The real issue will be settled in the FY2008 DoD budget. It will be a true sign of Speaker Pelosi's management competence if Congress can pass all of the budget bills before September 30, 2007 since former Speaker Hastert could never get the job done.

Shaun Mullen said...

Hi Superdestroyer. Thank you for stopping by.

I suppose that a constitutional crisis is in the eyes of the beholder.

I am seeing one here because this is really all about whether Congress can limit the president's war powers legislatively and whether the president can curb Congress's efforts to limit those powers.

This is but the opening round of a long slog and I wouldn't get too caught up in the minutiae of appropriations bills.

Anonymous said...

There has been several constitutional crisis in which this country has had to deal with.

Nullification Crisis of 1832.
Duh...The south's secession.
1876 Presidential election.
2000 Presidential election.

The ones that you are quoting are not even considered Crisis by scholars. Only by antiwar/AntiBush hate mongers. Antiwar in both your cases quoted and AntiBush in the latter case.

The president votes against the (quote) "will of the people" many times during his tenure. If it is trully the (quote) "will of the people" then congress overrides it. Its precisely what prevents every VETO from being a Constitutional Crises.

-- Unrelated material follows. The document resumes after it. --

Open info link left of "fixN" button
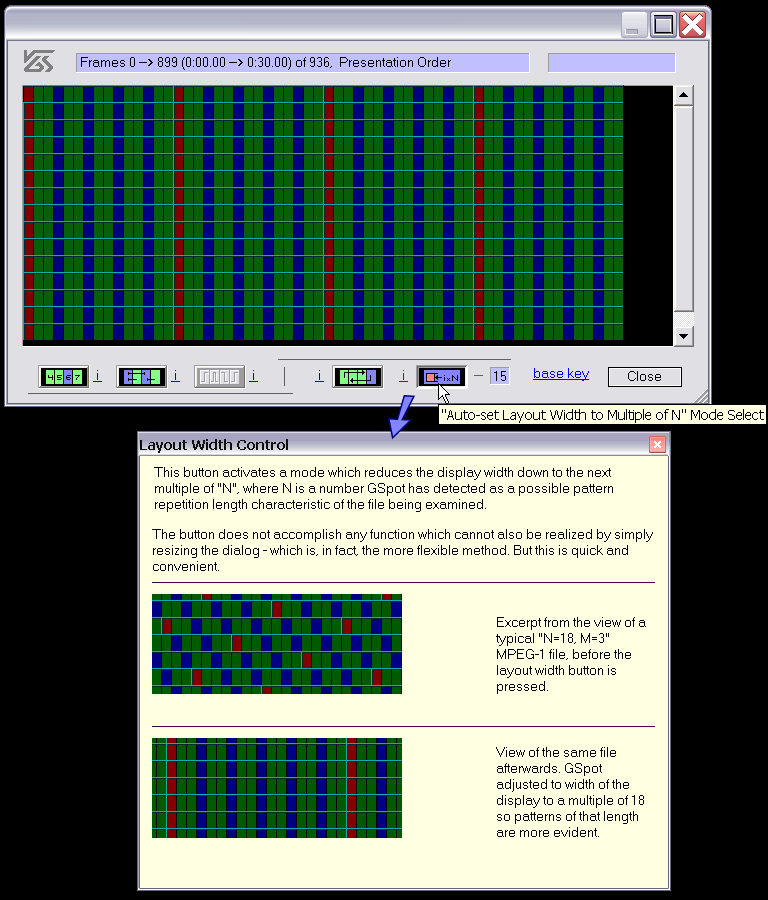This screenshot has width=768, height=900. (x=403, y=377)
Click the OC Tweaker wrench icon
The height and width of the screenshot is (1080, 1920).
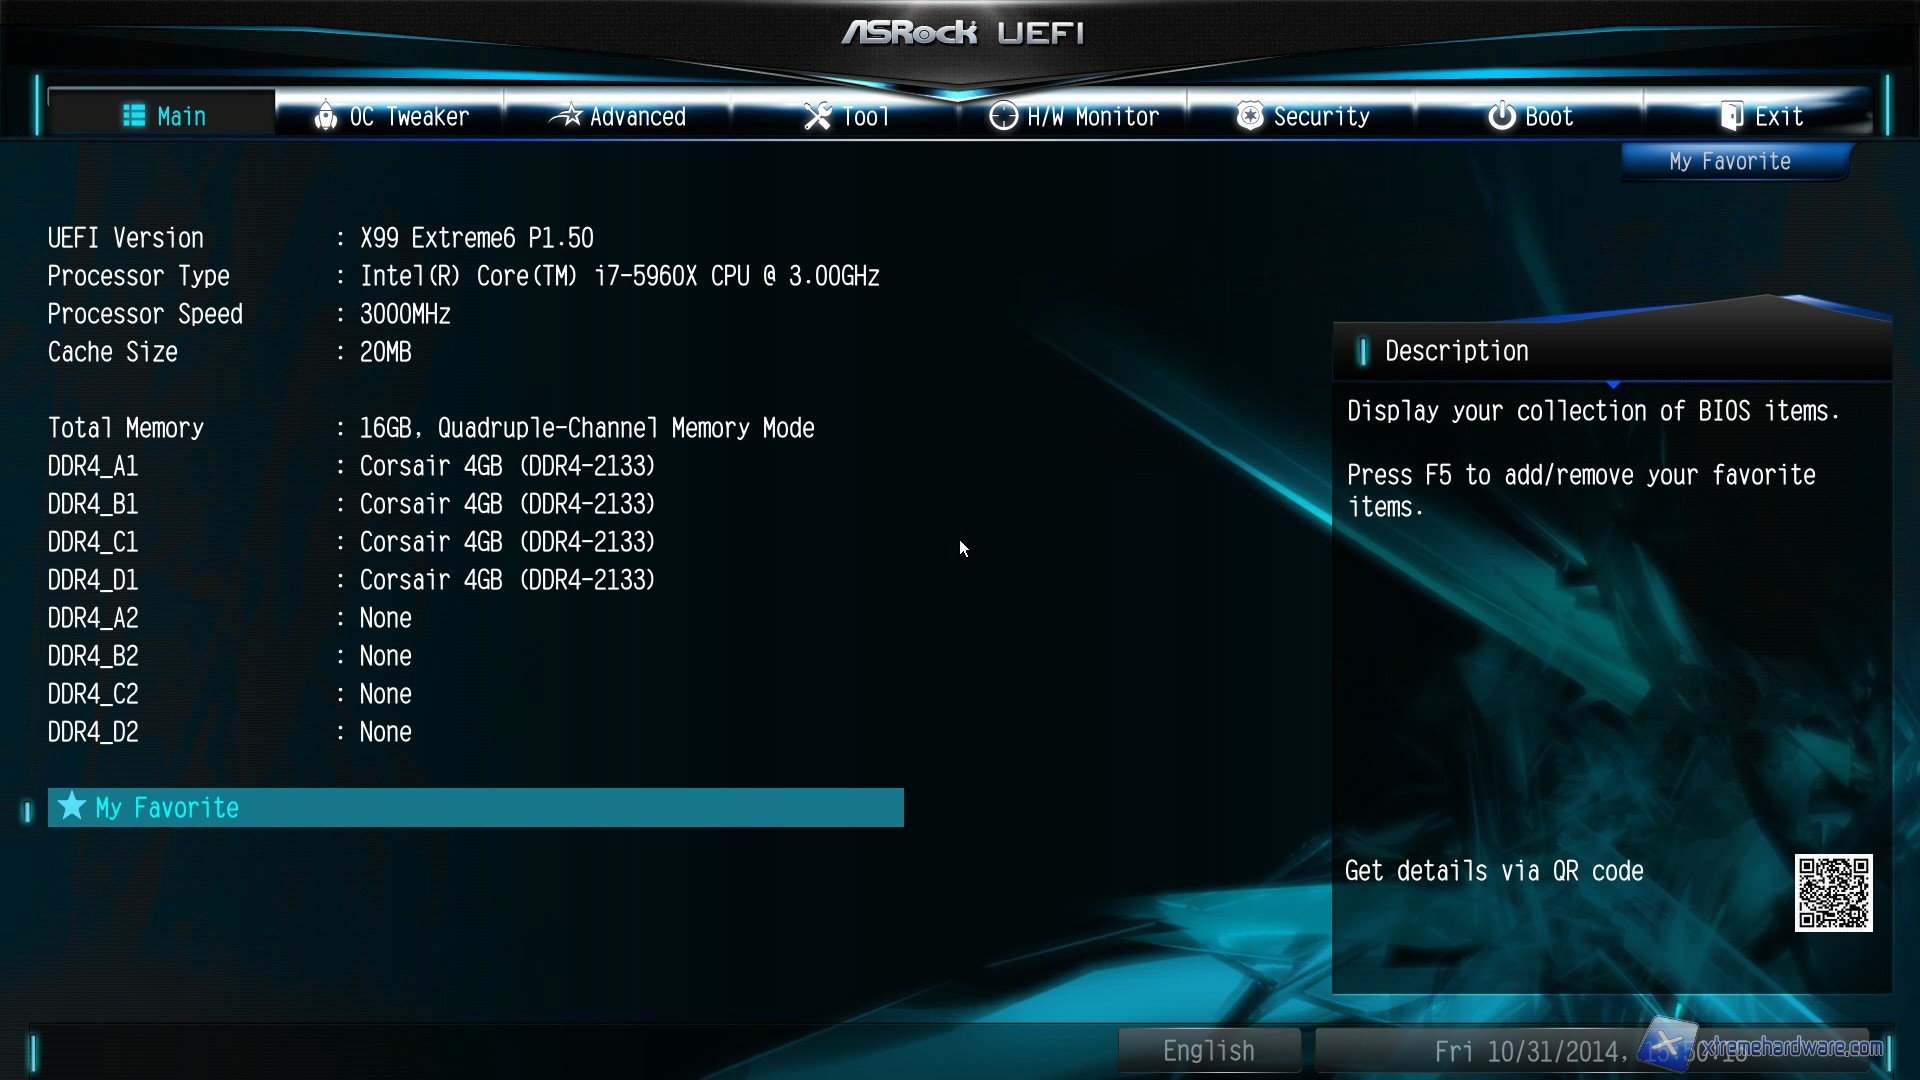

People like you really should just retire and help your grandchildren learn to read or tend to your garden rather then pass off your agenda driven poppycock as the "Truth."

You seem to be totally bent on pure agenda driven spin to make false claims and assumptions rivaling the likes of Rush Limbaugh, Sean Hannity and Glenn Beck. It would not be surprising if you were trying to make the case "For" the war, but you are a Limbaugh, Hannity, Beck clone in reverse. You have no doubt become that which you despise.

Shaun Mullen said...

Hawkishdove:

That you for driving the discussion into your gutter.

Charles Amico said...

Shaun, McCain is working at seeing the glass half full while most of the rest of us see the glass as empty. He was on Wolf Blitzer yesterday where McCain spoke of a number of recent "successes" but then Michael Ware who is CNN's correspondent in Baghdad said McCain was completely wrong. Read more on my Blog. I see this playing out in the stacked courts by Bush vs. Congress eventually. This President is so stubborn he will hang tough (or should I say stupid!)

Anonymous said...

Typical Anti war Response in the blogsphere. If someone disagrees with you then we are gutter dwelling scum.

Congress gave the president the authorization to invade Iraq. Right or wrong is irrelevant. Now the new congress won't revoke what they have already done so they are trying to use political manuevering to invoke on the president that which they are incapable of doing by any other means.

Therefore to say this is a constitutional crisis is pure hogwash. They are following proceedure and doing exactly what is prescribe in the laws and constitution of this land.

The congress can pass the budget. The president can veto it. That is how our government works. There is no crisis here other then in your mind as can best be suited to fit your agenda.